- _Extrait du document_:
Echos de campagne:Interview de Jospin!
8 février 2007
Interview de Lionel Jospin sur R.T.L. le 08/02/2007 animée par Jean-Michel Apathie
Jean-Michel Apathie : Bonjour Lionel Jospin.
Lionel Jospin : Bonjour.
J-M A : Depuis le début de sa campagne, régulièrement Nicolas Sarkozy cite Jean Jaurès, Léon Blum dans ses discours. Des responsables de Gauche s'offusquent de ces emprunts à leur histoire par le ministre de l'Intérieur. Etes-vous choqué, vous, Lionel Jospin ?
LJ : Non, ça m'intéresse, parce que ça montre que Nicolas Sarkozy ne peut pas se présenter devant les Français dans une campagne sans essayer de se référer, d'attirer à lui d'immenses figures de la Gauche.
Oui, comme vous le dites très bien. C'est plutôt le signe que ces hommes ont marqué l'Histoire de même que la Gauche a marqué l'Histoire de ce pays. La manipulation commence lorsqu'il essaie de tourner ces figures contre nous, contre la Gauche, parce qu'à cet égard, il n'y a rien de changé. La Droite d'hier calomniait Jaurès et Blum, et on sait de quelle façon, de la même manière que l'homme de Droite, Sarkozy aujourd'hui, dénigre la Gauche.
J-M A : Mais en quoi est-ce qu'il dénigre
LJ : Donc, il aime la Gauche d'hier. Il n'aime pas la Gauche d'aujourd'hui. On est là dans un classique.
J-M A : Mais en quoi y a-t-il détournement en citant Jaurès ?
LJ : Mais je viens de vous répondre. Je ne vais pas répéter deux fois cette question.
J-M A : Oui, mais qu'est-ce qui vous choque dans l'utilisation de ces figures ?
LJ : Une des raisons pour lesquelles j'ai eu envie d'intervenir ce matin, c'est que je trouve que le numéro de Monsieur Sarkozy sur le travail et les travailleurs, et en passant les critiques qu'il fait à la Gauche à cet égard, dépasse les limites de la décence et surtout du sérieux. J'ai entendu, l'autre jour, et ça a été une de mes motivations vraiment pour venir ce matin, alors que vous m'aviez invité, il y a déjà un certain temps
J-M A : Nous avions déjà un dialogue antérieur.
LJ : Absolument. Je l'ai entendu dire : "La vraie Gauche, la Gauche de Blum, parlait aux travailleurs, aimait le travail. La Gauche d'aujourd'hui - la Gauche de Jospin, la Gauche de Ségolène Royal - parle de statut, fait les 35 heures parce qu'elle n'aime pas le travail". Alors, cette critique ne s'adresse pas à Ségolène Royal puisqu'elle a mis le travail au centre de ses préoccupations dès le début de sa campagne.

- _Données_:
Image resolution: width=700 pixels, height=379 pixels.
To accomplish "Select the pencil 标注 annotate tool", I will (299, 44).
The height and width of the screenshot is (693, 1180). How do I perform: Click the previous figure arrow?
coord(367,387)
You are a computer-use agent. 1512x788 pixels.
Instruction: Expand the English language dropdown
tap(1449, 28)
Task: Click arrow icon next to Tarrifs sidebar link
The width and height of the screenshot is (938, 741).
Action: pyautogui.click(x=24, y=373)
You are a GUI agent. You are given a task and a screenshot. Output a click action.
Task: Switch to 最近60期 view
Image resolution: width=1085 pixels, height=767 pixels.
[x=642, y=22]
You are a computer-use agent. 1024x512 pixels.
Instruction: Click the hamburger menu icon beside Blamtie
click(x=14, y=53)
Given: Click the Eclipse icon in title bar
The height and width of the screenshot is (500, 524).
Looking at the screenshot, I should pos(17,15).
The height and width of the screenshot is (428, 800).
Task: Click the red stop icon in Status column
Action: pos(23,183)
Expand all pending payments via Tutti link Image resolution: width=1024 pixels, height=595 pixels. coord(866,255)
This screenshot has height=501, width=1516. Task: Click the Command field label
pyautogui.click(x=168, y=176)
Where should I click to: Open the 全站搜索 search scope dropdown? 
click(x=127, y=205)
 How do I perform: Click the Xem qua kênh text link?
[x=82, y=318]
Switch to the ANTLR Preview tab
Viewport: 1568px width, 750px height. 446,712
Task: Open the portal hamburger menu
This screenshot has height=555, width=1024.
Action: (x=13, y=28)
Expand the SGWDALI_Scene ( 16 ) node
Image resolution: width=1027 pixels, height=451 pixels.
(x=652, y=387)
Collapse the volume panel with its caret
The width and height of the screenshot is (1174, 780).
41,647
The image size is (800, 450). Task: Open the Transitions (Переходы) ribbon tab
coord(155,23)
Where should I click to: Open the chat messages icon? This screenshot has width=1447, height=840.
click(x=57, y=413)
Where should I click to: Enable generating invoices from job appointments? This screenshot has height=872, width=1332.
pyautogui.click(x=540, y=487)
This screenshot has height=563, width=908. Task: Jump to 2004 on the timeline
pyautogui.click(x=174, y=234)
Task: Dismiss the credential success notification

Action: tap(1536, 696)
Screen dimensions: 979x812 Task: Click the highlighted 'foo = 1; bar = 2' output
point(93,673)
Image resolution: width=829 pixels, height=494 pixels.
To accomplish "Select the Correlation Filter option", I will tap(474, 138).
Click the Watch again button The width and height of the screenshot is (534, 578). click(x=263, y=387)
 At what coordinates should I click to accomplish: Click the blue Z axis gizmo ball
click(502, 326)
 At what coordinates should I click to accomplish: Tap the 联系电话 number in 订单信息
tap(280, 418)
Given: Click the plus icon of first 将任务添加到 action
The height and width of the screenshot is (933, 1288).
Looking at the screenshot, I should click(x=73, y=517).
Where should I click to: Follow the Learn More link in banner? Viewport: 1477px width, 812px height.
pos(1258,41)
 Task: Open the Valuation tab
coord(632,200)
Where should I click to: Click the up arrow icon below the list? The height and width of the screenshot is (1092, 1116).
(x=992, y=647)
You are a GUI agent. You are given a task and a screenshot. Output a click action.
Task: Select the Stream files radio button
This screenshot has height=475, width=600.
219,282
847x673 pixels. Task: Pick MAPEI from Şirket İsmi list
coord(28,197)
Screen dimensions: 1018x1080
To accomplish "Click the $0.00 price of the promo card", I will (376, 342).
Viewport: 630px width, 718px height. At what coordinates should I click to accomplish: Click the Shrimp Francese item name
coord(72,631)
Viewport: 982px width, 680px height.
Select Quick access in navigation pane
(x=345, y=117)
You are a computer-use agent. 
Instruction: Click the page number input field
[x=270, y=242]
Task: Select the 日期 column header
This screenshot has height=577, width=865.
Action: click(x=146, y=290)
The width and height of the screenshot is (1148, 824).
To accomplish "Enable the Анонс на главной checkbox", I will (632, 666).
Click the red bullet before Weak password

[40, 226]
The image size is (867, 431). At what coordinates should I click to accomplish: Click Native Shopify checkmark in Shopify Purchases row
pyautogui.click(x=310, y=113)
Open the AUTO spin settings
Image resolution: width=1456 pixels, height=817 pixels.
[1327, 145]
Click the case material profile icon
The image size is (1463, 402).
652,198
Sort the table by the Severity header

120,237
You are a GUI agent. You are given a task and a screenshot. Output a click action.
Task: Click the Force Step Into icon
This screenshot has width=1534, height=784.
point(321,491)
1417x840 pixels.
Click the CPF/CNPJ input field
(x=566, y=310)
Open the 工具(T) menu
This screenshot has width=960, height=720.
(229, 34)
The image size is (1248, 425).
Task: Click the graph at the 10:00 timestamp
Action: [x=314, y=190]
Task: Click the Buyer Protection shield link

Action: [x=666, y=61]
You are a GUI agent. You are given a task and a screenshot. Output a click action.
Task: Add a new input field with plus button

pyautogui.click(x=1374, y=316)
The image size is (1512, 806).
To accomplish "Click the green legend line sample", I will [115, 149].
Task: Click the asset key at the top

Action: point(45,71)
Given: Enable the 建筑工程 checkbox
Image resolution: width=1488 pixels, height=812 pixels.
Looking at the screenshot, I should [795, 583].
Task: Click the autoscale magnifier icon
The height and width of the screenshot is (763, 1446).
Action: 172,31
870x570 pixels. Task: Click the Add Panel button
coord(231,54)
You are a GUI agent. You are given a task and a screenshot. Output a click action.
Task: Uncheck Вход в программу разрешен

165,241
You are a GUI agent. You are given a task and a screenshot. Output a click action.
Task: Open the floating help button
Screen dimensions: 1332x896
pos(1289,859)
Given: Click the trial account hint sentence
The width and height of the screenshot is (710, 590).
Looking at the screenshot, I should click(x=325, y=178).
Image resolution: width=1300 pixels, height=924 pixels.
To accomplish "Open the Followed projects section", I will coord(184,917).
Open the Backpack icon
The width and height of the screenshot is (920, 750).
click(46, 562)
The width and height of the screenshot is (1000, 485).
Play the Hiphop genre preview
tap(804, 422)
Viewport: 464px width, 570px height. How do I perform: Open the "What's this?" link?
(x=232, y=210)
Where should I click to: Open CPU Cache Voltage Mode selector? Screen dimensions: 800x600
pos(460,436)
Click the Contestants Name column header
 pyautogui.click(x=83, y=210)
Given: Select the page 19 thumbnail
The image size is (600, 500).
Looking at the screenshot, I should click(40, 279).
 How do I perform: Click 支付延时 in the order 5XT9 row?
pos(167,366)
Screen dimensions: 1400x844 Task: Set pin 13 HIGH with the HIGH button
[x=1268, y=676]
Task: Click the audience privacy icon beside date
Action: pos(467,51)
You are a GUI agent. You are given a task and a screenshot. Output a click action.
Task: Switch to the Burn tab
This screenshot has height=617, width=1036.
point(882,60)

- _Objectif A_: Résumez en quelques phrases le paragraphe de l'interview de Lionel Jospin qui commence par « Oui, comme vous le dites très bien », sans en perdre les faits principaux.
- _Objectif B_: Recopiez, dans l'interview de Lionel Jospin, le passage qui va de « LJ : Une des » jusqu'à « un dialogue antérieur. » inclus.
- _Objectif C_: Poursuivez l'interview de Lionel Jospin sur RTL à partir de l'endroit où elle s'arrête.

- _Réponse finale A_: Jaurès et Blum ont marqué l'Histoire, comme la Gauche a marqué celle du pays. Il y a manipulation quand Sarkozy retourne ces figures contre la Gauche. Rien n'a changé : la Droite d'hier calomniait Jaurès et Blum, comme Sarkozy, homme de Droite, dénigre aujourd'hui la Gauche.

- _Réponse finale B_:
LJ : Une des raisons pour lesquelles j'ai eu envie d'intervenir ce matin, c'est que je trouve que le numéro de Monsieur Sarkozy sur le travail et les travailleurs, et en passant les critiques qu'il fait à la Gauche à cet égard, dépasse les limites de la décence et surtout du sérieux. J'ai entendu, l'autre jour, et ça a été une de mes motivations vraiment pour venir ce matin, alors que vous m'aviez invité, il y a déjà un certain temps
J-M A : Nous avions déjà un dialogue antérieur.

- _Réponse finale C_:
Cette critique s'adresse encore moins à moi, qui détiens le record pour un gouvernement - et en cinq ans - de création d'emplois en France depuis la guerre, y compris plus que pendant les Trente Glorieuses. Sous mon gouvernement, on a créé 2 millions d'emplois - 400.000 emplois par an -, et on a fait baisser le chômage.
Et enfin, se réclamer de Blum qui aime le travail pour critiquer les 35 heures quand tous ceux qui se souviennent du Front populaire et de Blum et en particulier, les travailleurs savent que Blum est l'homme des 40 heures et des congés payés : avouez que c'est drôle ! Mais comme c'est drôle, ça veut dire que c'est pas du tout sérieux.
Le reproche que fait Nicolas Sarkozy aux 35 heures notamment, c'est d'avoir découragé les gens de travailler davantage ; et ce qu'il veut, lui, dit-il : "Je veux autoriser les gens à s'affranchir des 35 heures et leur permettre notamment, dit-il, de travailler plus pour gagner plus". Même si je suis poussé par un mouvement un petit peu d'indignation, je ne suis pas venu, ici, pour polémiquer, je suis venu pour essayer de traiter le problème de fond. Et je partirai de la déclaration de M. Sarkozy puisqu'il dit : "les statuts, la Gauche parle des statuts, fait les 35 heures". Si vous le voulez bien, je voudrai dire un mot des statuts, puis ensuite je parlerai des 35 heures.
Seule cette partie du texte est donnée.